• What the exercise asks
Give the number of lines in the material below that contain the word "agent". No other content is needed.

• Dataset
== Segment start ==

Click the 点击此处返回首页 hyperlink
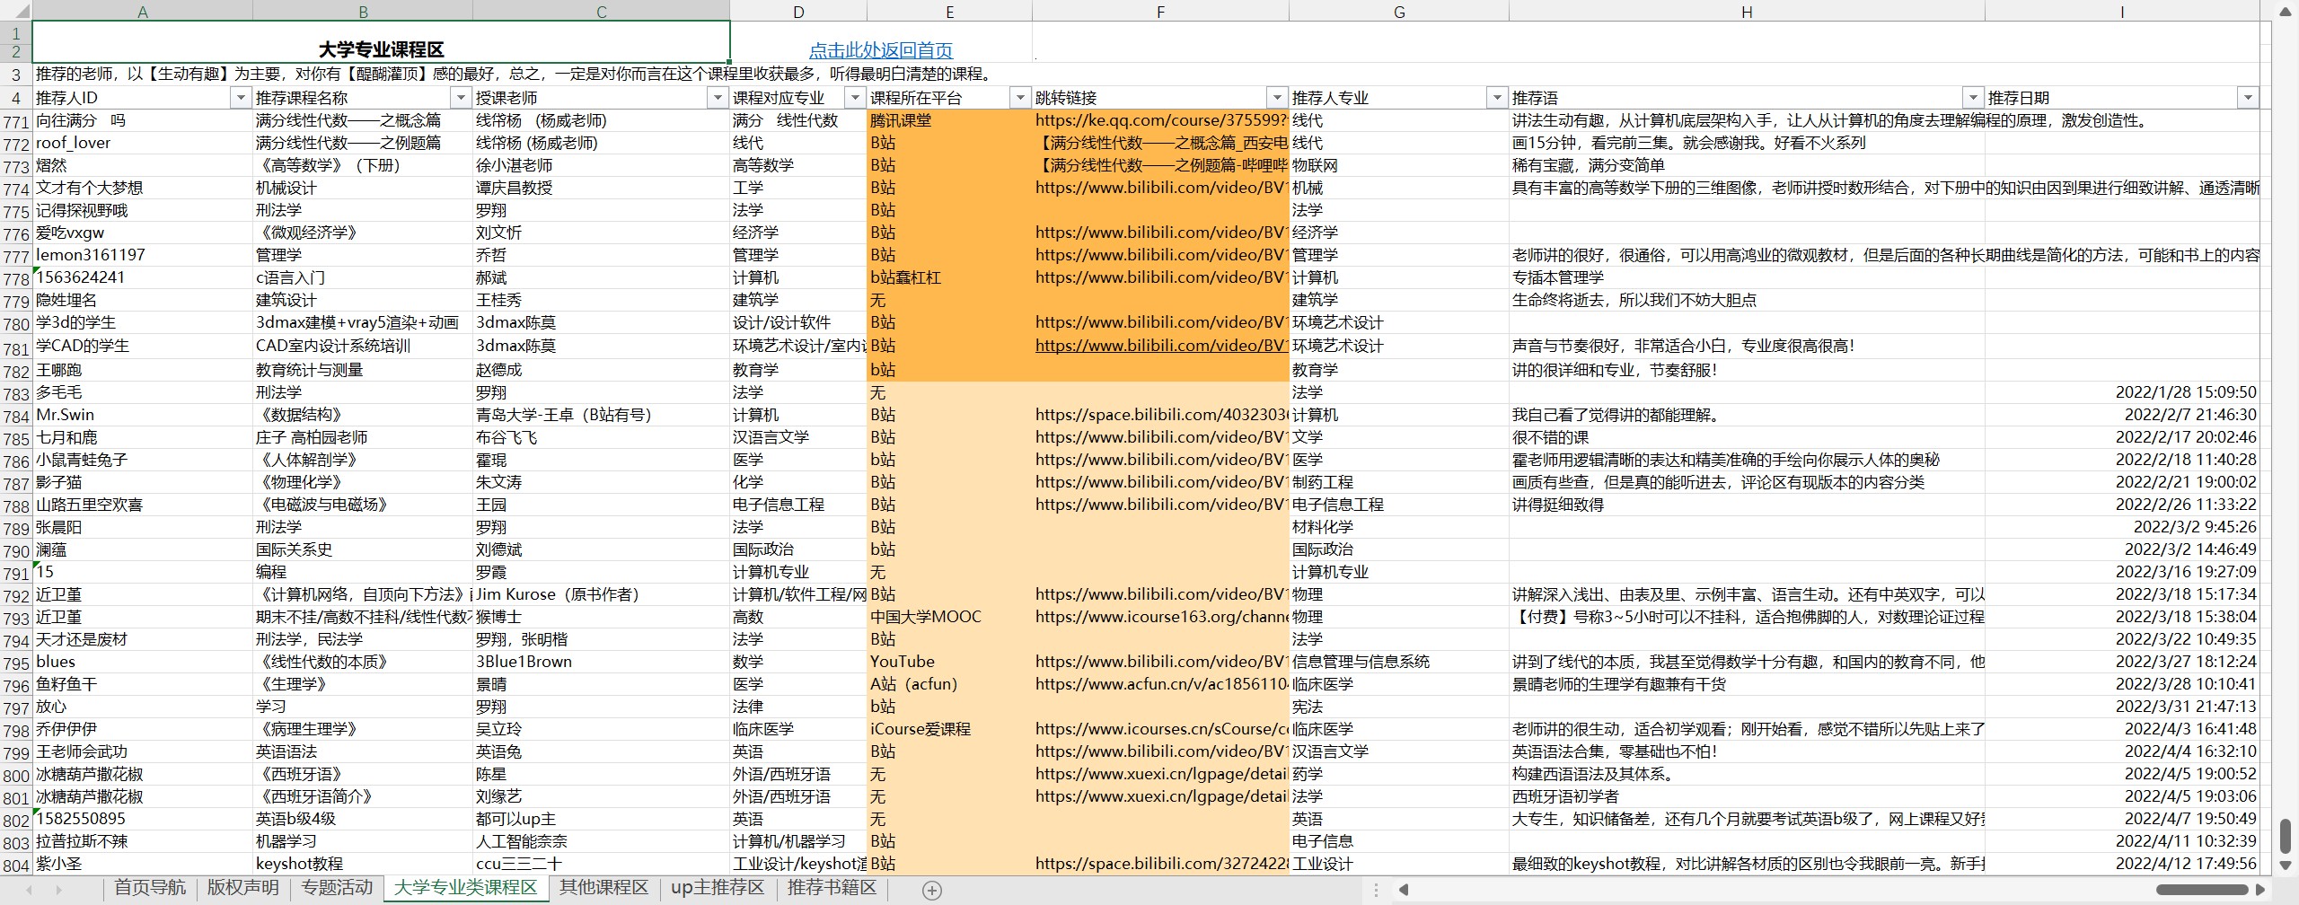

== Segment end ==
== Segment start ==

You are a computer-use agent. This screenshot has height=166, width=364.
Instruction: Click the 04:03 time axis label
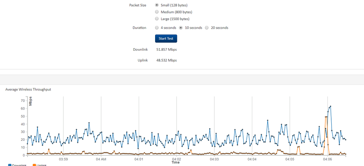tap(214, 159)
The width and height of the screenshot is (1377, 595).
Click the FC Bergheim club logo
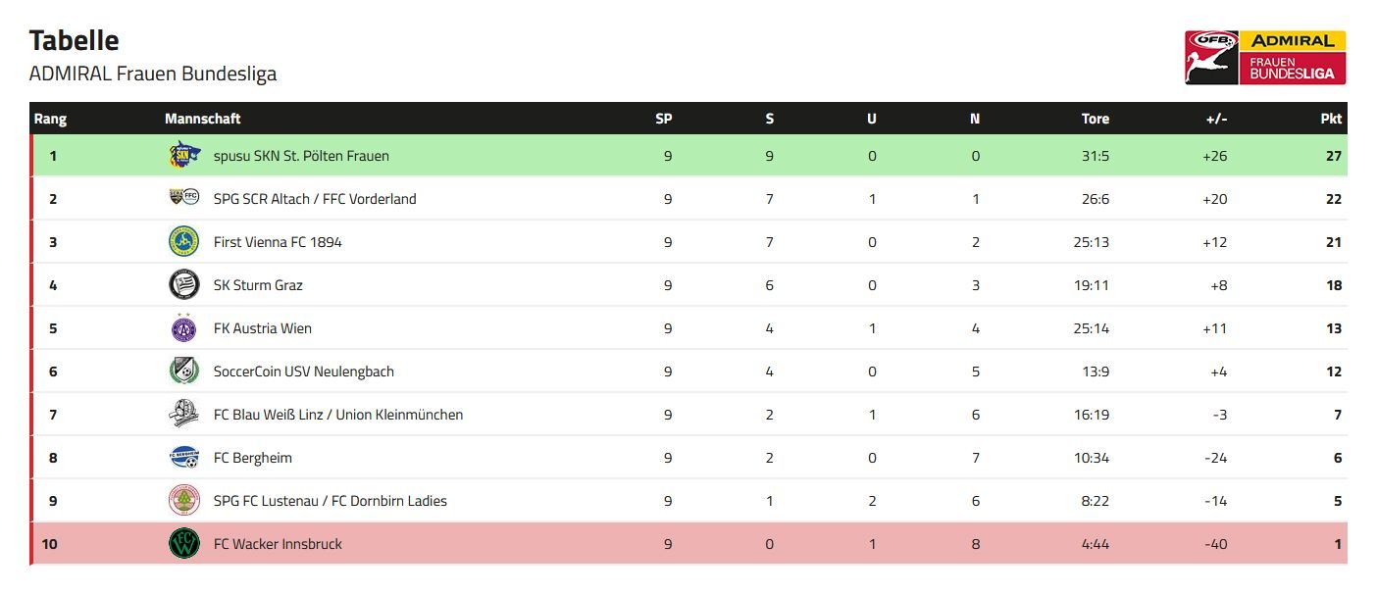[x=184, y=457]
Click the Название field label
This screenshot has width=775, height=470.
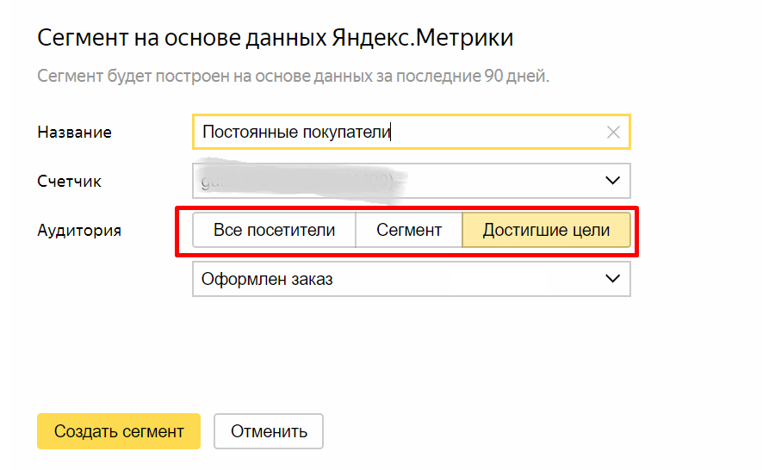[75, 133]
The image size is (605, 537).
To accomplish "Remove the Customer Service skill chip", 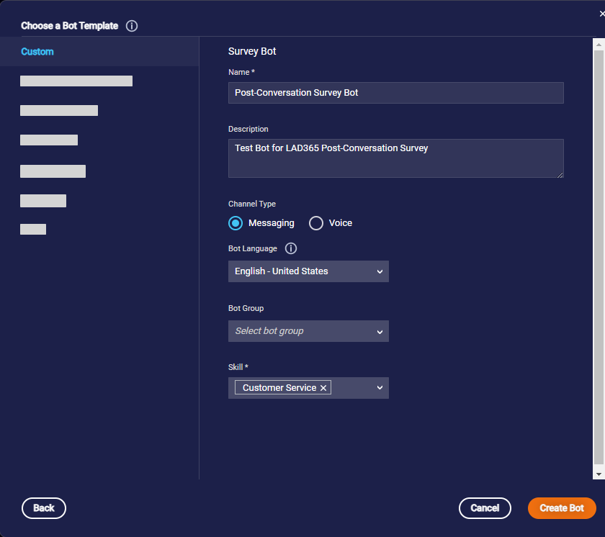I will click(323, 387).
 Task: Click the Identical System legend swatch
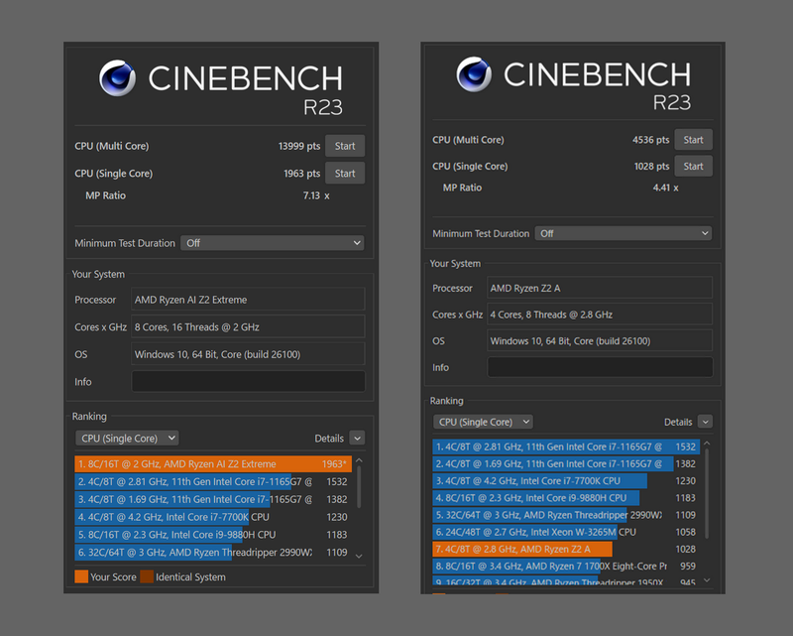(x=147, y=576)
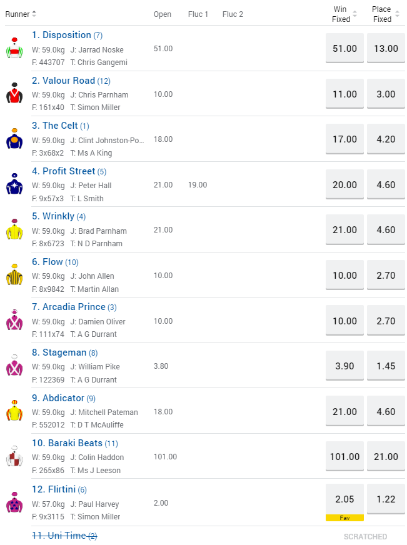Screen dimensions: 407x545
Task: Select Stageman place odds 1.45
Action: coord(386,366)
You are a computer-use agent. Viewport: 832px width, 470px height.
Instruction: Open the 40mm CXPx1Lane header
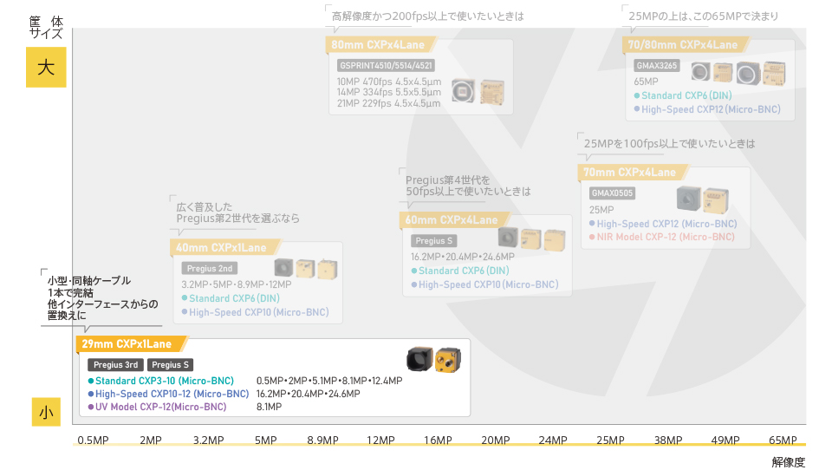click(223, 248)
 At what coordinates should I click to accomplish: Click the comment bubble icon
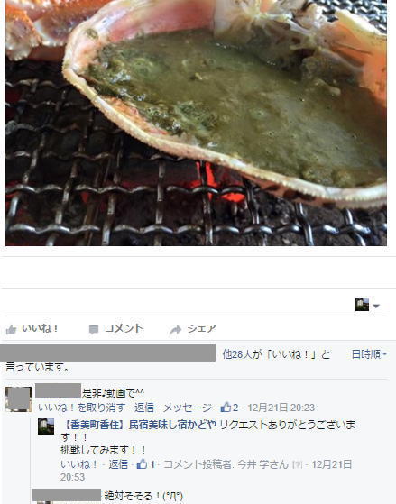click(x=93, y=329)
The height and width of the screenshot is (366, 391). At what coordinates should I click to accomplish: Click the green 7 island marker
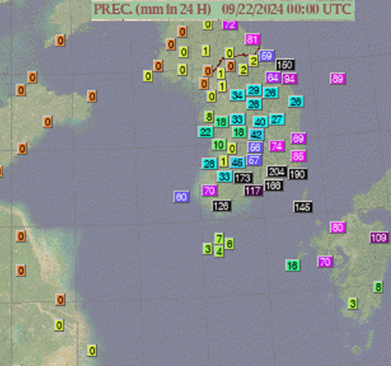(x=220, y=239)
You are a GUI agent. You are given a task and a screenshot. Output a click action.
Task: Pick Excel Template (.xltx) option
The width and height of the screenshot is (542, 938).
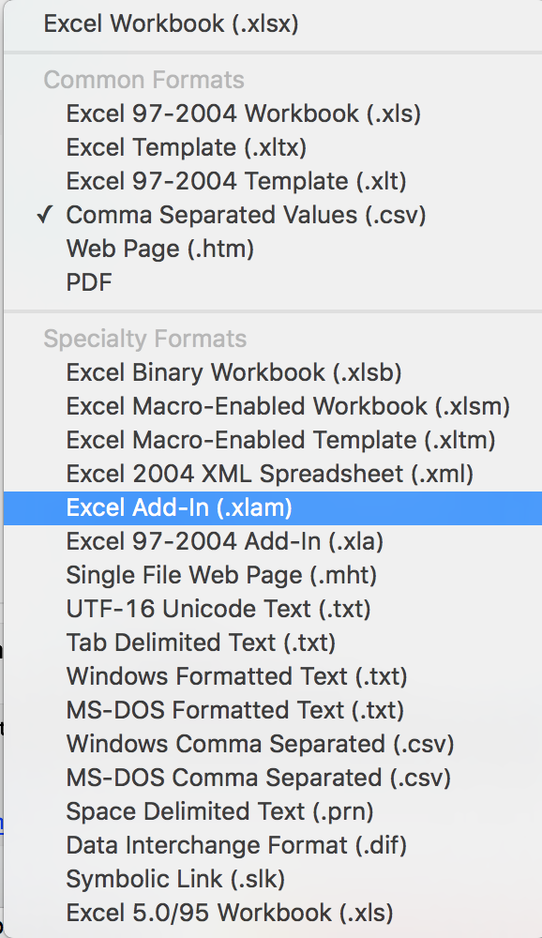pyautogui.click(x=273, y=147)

== Segment end ==

• Answer to the exercise
3